Laneway makes a case for evolution, not creationism, in music festivals.
I’ll stop keeping you in suspense: The switch to from Silo Park to Albert Park was a success.
With significantly more space, shade and grass, the experience of spending a very, very hot day confined to one area with a bunch of drunk youths was massively improved. With an insane record of good weather, this year was a scorcher once again and a perfect day for Laneway to showcase their latest incarnation.
Sure there were little glitches here and there - sound cut offs delayed a set by Aurora and interrupted that of Clams Casino, frustrating for both audiences and performers, while visibility became a bit of an issue at the Thunderdome situated down narrow Alfred Street - but these were minor.

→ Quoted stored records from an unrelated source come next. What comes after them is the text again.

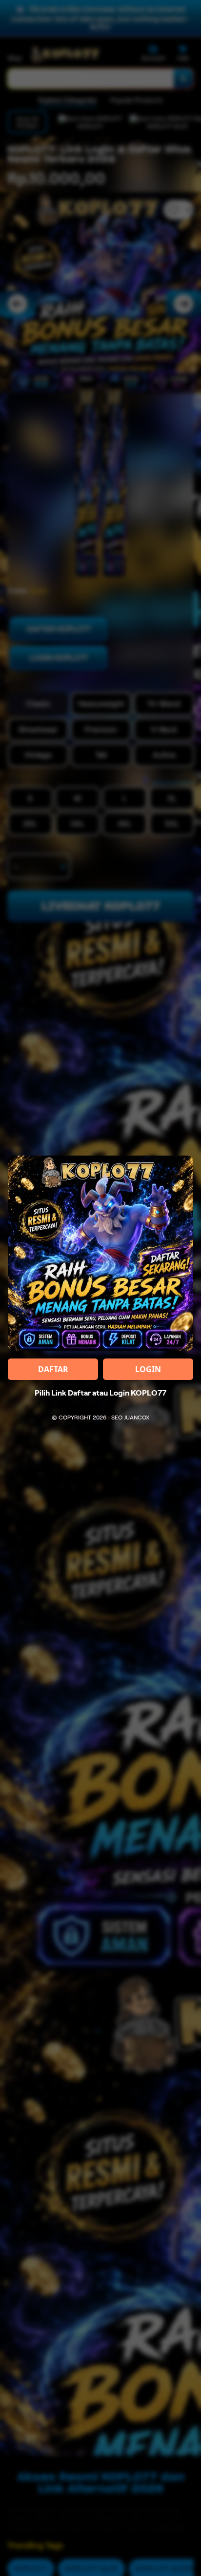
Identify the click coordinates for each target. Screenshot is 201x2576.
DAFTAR (53, 1369)
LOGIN (148, 1369)
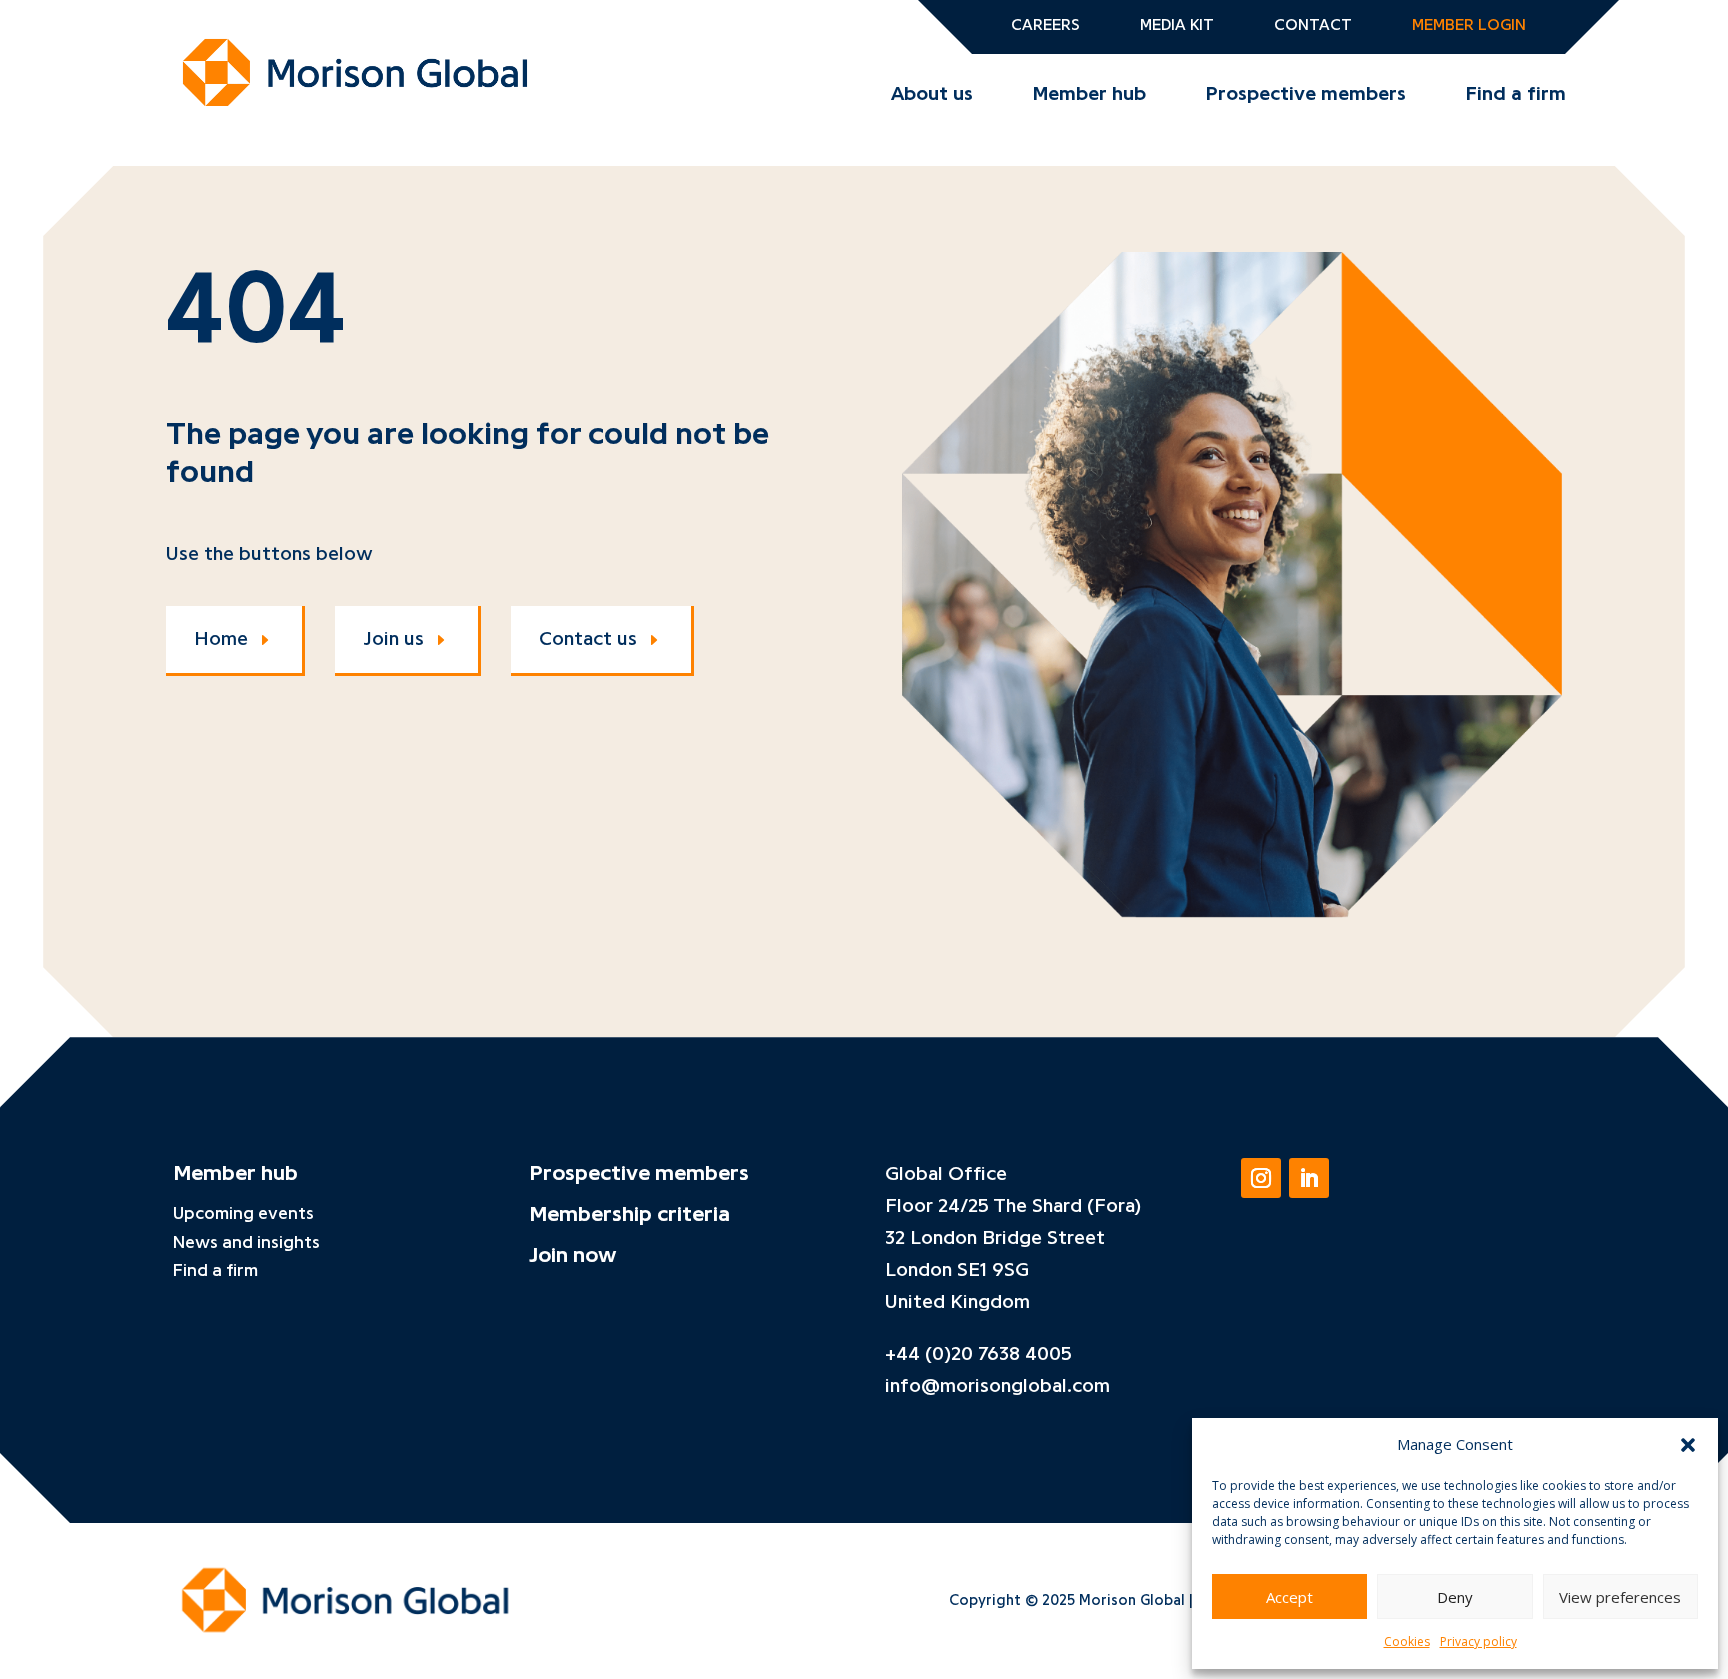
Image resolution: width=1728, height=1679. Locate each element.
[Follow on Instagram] (1261, 1178)
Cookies (1407, 1641)
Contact (1313, 25)
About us (932, 94)
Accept (1289, 1597)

In fact, with so many new variables, organisationally things went surprisingly smoothly, and my favourite moment of the day was observing a very reasonable exchange between a security guard and a fence jumper that concluded with the pair shaking hands and the intruder hopping back over from whence he came.
Hanging over the event, of course, was the dark cloud of the political climate and, after a day refreshing social media in perpetual and growing horror, it felt odd and even glib to be in this space of fun and frivolity.

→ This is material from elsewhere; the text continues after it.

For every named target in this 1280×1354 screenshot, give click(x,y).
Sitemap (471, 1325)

When the occasional act chose allude to it - rapper Mick Jenkins’ performance of Spread Love saw him have the crowd chant the phrase repeatedly, while Swedish hardcore punk band Refused urged the crowd to consider music and art as rebellion rather than paid entertainment - it was like breaking a spell, but wonderfully so.
In fact, for a band that might have felt niche at an event like Laneway, Refused’s performance proved to be a highlight. With the kind of presence and showmanship that quickly transcended genre in a music festival environment, frontman Dennis Lyxzén waded into the crowd more than once, sweating fabulously profusely. What’s more, having already labelled the political climate a “shitstorm”, he punctuated the set with another, more pointed, critique:
"There are 66 men on the bill, 11 women, and one non-binary person”, he told the crowd (I counted too and wow, he’s right).
“That's not good enough ... As men, we are part of a structure of rape, abuse, and violence. We are reproducing ideas that make half the population scared of us. Dudes, guys, men: we need to get our shit together."
In 2017, this should hardly be a radical stance but, as I watched the two young men in front of me shake their heads in disgust and walk off, it felt truly uplifting.
Since arriving in New Zealand eight years ago, Laneway has changed dramatically not just in terms of venue and organisation, but as a concept. As such, 2017’s festival could perhaps only be faulted for a certain awkwardness detectable in this transition, one felt most clearly in the line-up.
As a showcase for young acts often on the cusp of, if not success then cult status, the onus for Laneway is not so much to provide performers that audiences will recognise so much as ones that will be worth knowing in the future.
Unfortunately, not many acts stuck this year, and with only two rap performers, and a lot of indie boy bands, the homogeneity of the line-up dulled the impact overall.
With their accessible psychedelic alt-pop, Tame Impala remain enduringly popular: yet one also wonders why, having already headlined the festival in 2013 and performing a headlining show towards the end of 2015, they were brought back in the starring role again for 2017.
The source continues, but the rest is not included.